To make the experience more complete, I added a sad melody to the background.

It was almost there for the users, but I still had a few loopholes to close. For example, what if users don’t have an internet connection or the API that I use to get data doesn’t respond? I added some notifications for such edge cases, with recommendations what users should do.

Still, there is plenty to improve. Performance can definitely be optimized, and more features, like selecting different countries, added.

Also, a few people on the internet mentioned that it would be interesting to add some random or real data about each person, like name, profession, or a photo. Making the silhouette more human definitely would raise empathy engagement and make the experience more emotional. But I decided to not take this path. I would rather stick to the data visualization concept, and just present numbers in a more consumable format. It’s up to users to come to their own conclusions. Different tricks to make the experience more dramatic might be perceived as attempts to influence and convince of a specific point of view.

After spending 10x more time on polishing the experience than I spent on building the initial prototype, which looks almost the same, I decided to stop working on it.

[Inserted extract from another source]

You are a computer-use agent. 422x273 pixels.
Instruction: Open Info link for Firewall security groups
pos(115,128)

First, I wanted to keep exploring other interaction concepts. I have a much longer list of ideas to test than I have free time for 😀

Second, after publishing this experience, only 16 people downloaded it in a week from SideQuest.

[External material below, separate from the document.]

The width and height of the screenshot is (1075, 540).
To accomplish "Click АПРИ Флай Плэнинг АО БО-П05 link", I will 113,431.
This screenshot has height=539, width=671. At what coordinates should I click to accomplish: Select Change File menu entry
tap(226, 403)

For example, one of the tweets got +120k impressions and +3.5k engagements.

I have to admit I haven’t done a lot of promoting the app. I haven’t even spent much time on preparing assets for SideQuest. I added only the minimum necessary screenshots and video. I’m sure that this can be improved.

Maybe the app isn’t so good. It’s definitely not an engaging fitness app or exciting VR game. It’s a short data viz. It’s not outstanding in terms of graphics, gameplay or interactions by any means.

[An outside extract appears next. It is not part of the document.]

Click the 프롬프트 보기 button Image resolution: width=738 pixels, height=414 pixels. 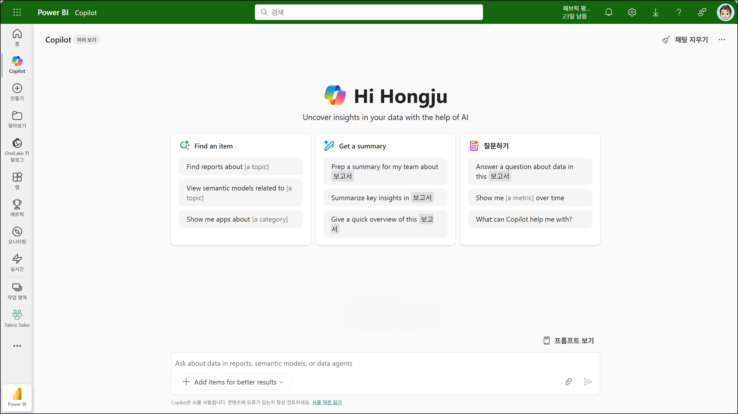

Around this time, we had a conversation on Twitter that it would be great to build a Web VR version of this experience. And Amir Berenjian was generous enough to offer to do it. It looked slightly different, but in essence, it’s just the same. In addition, it has multiplayer and runs on any device. But somehow it didn’t get much attention either. It kind of ruins my excuse that there aren’t enough headsets to let such niche dataviz take off. You can access it here

Anyway, it was a great lesson for me. I acquired a lot of practical knowledge during the work on this VR app. I learned about performance optimization, assets preparation, app distribution, and considering the end-to-end user experience.

Initially, I didn’t notice the main effect of this exercise. But just a week later, I wasn’t thinking about building the next prototype, but rather sharing it with others to try out. This would also help me to gather more real feedback.

Just going through the whole process of delivering something opened my eyes; it’s not so difficult. I mean, difficult, but still possible. Releasing apps, experiences, or even design assets to the public is an effective way to grow.